Clément-Noël Douady et Équipe Morphocity, De la trace à la trame. La voie, lecture du développement urbain, Paris, L'Harmattan, 2014, 258 pages:

L'ouvrage De la trace à la trame s'intéresse à la question de la modélisation mathématique de la complexité urbaine, à partir des travaux d'un programme anr (Agence nationale de la Recherche) en cours (2012-2016), intitulé "Modélisation numérique de la morphogenèse viaire". Pour ce faire, l'équipe de chercheurs investis, dite Morphocity, et le coordinateur du livre, l'urbaniste Clément-Noël Douady, font le choix de partir du réseau des rues "réduites à leur configuration géométrique et position spatiale" (p. 7), avec pour terrains, majoritairement, une mise en parallèle entre des espaces urbains en France et en Chine (avec quelques autres exemples : la Vénétie ou Amsterdam). Il s'agit d'interroger la morphogenèse urbaine, afin d'établir à terme un outil d'analyse du développement des réseaux de voirie. C'est un projet en train de se faire qui est exposé ; son suivi est accessible sur Internet : www.morphocity.fr

La démarche engagée se veut interdisciplinaire, en ce qu'elle repose sur une équipe composée essentiellement de physiciens modélisateurs, géomaticiens, archéogéographes, urbanistes et architectes. Elle se traduit à travers une hypothèse modélisatrice, dont rend raison l'organisation du livre, en deux volets : "déconstruire la mosaïque urbaine", car modaliser suppose de commencer par dégager un nombre limité de mécanismes et d'entités élémentaires que l'on tiendra pour significatifs, puis engager la construction du modèle. On comprend en ce sens l'étude du réseau de voirie dans une dimension "filaire" (c'est-à-dire sans intégrer des variables comme l'emprise au sol ou le trafic généré), par une approche fondée sur les "dimensions constitutives de la géométrie" (p. 17) : point, ligne, surface, hauteur (espace 3D), temps et échelle.

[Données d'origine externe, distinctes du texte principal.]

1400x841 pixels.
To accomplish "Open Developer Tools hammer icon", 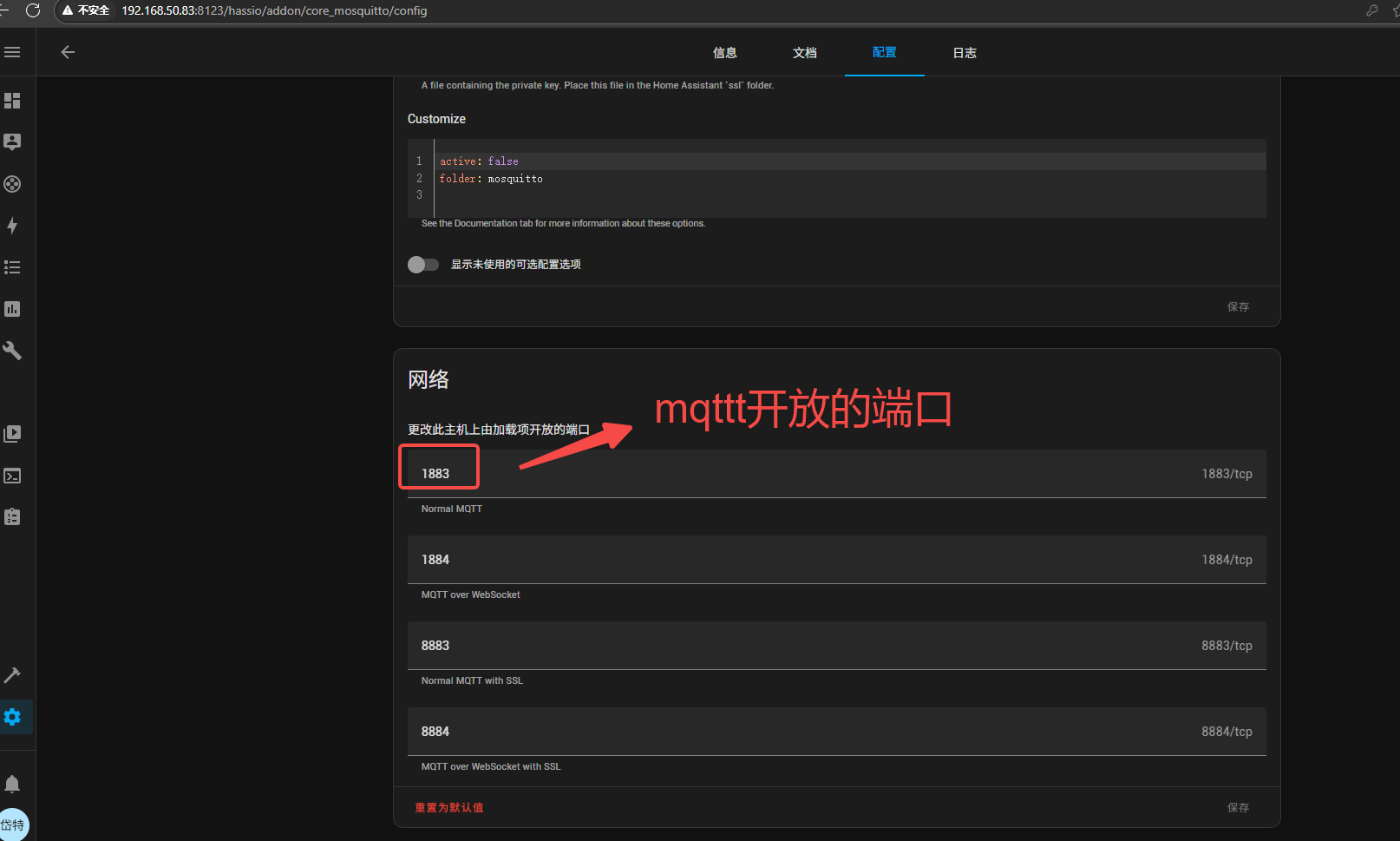I will point(12,675).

Mais, les sciences sociales l'ont largement montré, modéliser, c'est non seulement simplifier le réel (ce qui est bien dit d'emblée p. 13 : "rechercher s'il existe quelques lois simples régissant le tracé des voies urbaines et rurales, et son évolution"), mais aussi le filtrer et le catégoriser (Lascoumes et Le Galès, 2005). Autrement dit, ce n'est jamais un acte purement technique, mais bien politique, notamment en termes de gestion urbaine et de "politique de la ville" en France, lorsque des instruments servent de déclencheurs d'aide aux zones définies comme sensibles et/ou prioritaires.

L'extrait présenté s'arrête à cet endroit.